The diagram shows 12V+ going to clamp but that same connection going to DC+ on the relay board and + on the Encoder - so that would be +12V into it from the Lead Acid battery - so that's wrong; either I need 5V from another source, or with the buck converter added to the 12V circuit - as Hugh said.  The clamp is not an output but it is on the +12V line from the battery.

The solution you suggest is neat but is another draw on the 7Ah 12V battery rather than on the powerbank.  I could though wire the Hall switch, needing 6-36V, that way. 

I have to have the Raspberry Pi running as it performs the vital function of the wifi data link between the remote computer running Lesvedome to the VM110 through its usb cable.  So the VM110 will be getting 5V from it.  All along I had thought that the encoder, relay input signal, and Hall Effect switch would draw power from the powerbank, through the conduit of the Raspberry Pi and VM110, which I guess was wrong.  The thinking was to leave the 7Ah 12V battery just to power the motor via the relays - the main power draw. The connections that I've shown for the encoder were provided to me by another Lesvedome user, but re-reading that now I see his 5V + signal was not coming from the VM110 clamp but via another cable, source un-specified.  Reference was made to the Chris Harrow diagram showing a 560 Ohm resistor but that it might have been for a 12V supply. So an external source would seem to be needed for the Encoder and if the VM110 doesn't supply power to it

The Raspberry Pi will have at least 2 spare usb sockets, even if I used 2 to power the VM110.  Another solution would be to use one of those to provide 5V to the encoder, rather than adding the buck converter. 

Thanks

Peter

 

[symmetal]

Peter,

It was only after your last post that I realised you were using the Powerbank as well as the 7Ah lead acid. As the VM110 only requires about 70mA (from the manual) it can be easily powered from one raspberry pi USB connection. USB2 should be able to supply 500mA per output, and though the Raspberry Pi isn't capable of supplying that much current, I'm sure the 70mA will be no problem, so a clamp connection is not needed. A second USB output from the Pi could be used to power the rotary encoder as that needs around 20mA I think. You'll need to chop one end of the USB cable to get access to the 5V wires for the encoder power or use a USB breakout board if they exist.
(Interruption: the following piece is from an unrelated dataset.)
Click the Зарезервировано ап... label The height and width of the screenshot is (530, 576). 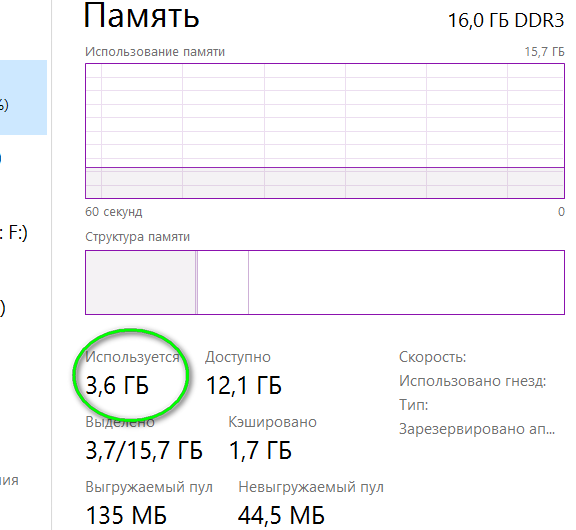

Where are you getting the 5V to power the Raspberry Pi from. The powerbank 5V output? Rather than using a second USB lead from the Pi or a buck converter to power the encoder could it not be connected to the 5V powering the Pi.

If you want the 7Ah lead acid to power only the motor, the relay board 12V DC+/- connections (which power the relay coils) could then come from the Powerbank 12V output which could also power the hall effect switch.

It's best to connect the negative (Gnd) terminals of the powerbank and 7Ah lead acid together to avoid floating voltages though if the lead acid only goes to the relay board contacts to power the motor it's not strictly necessary as they are isolated from the rest of your circuitry.

Alan

[pmlogg]

Allan

Yes, the 5V to go from powerbank via usb cable to the Pi then by usb cable to the VM110. 

The Powerbank has 2x 2.1A USB, 2x 1.0A USB, one x 2oV 3A and one 12V 2.5A.  The 20 and 12V have 2.5mm male power sockets.  There is no separate ground connector.  So the clamp could be disconnected, but the 12V connections would otherwise be as drawn before with the addition of 12V+ going to the Hall switch. 

I could use one of the other USB sockets of the Powerbank to directly power the encoder but I had planned on the connections from the rotary encoder and the Hall Switch coming together in a DB9 cable outside the enclosure for the VM110 + Pi + relay board and entering it by that single cable.  Similarly a single usb cable from the Powerbank, outside the enclosure (so I can take it indoors for charging), entering the enclosure going to the Pi.  Using a second USB socket using a chopped usb cable, all inside the enclosure would minimise cables in and out.  The final cables in and out would be the pair coming from the lead acid battery and the pair going to the motor.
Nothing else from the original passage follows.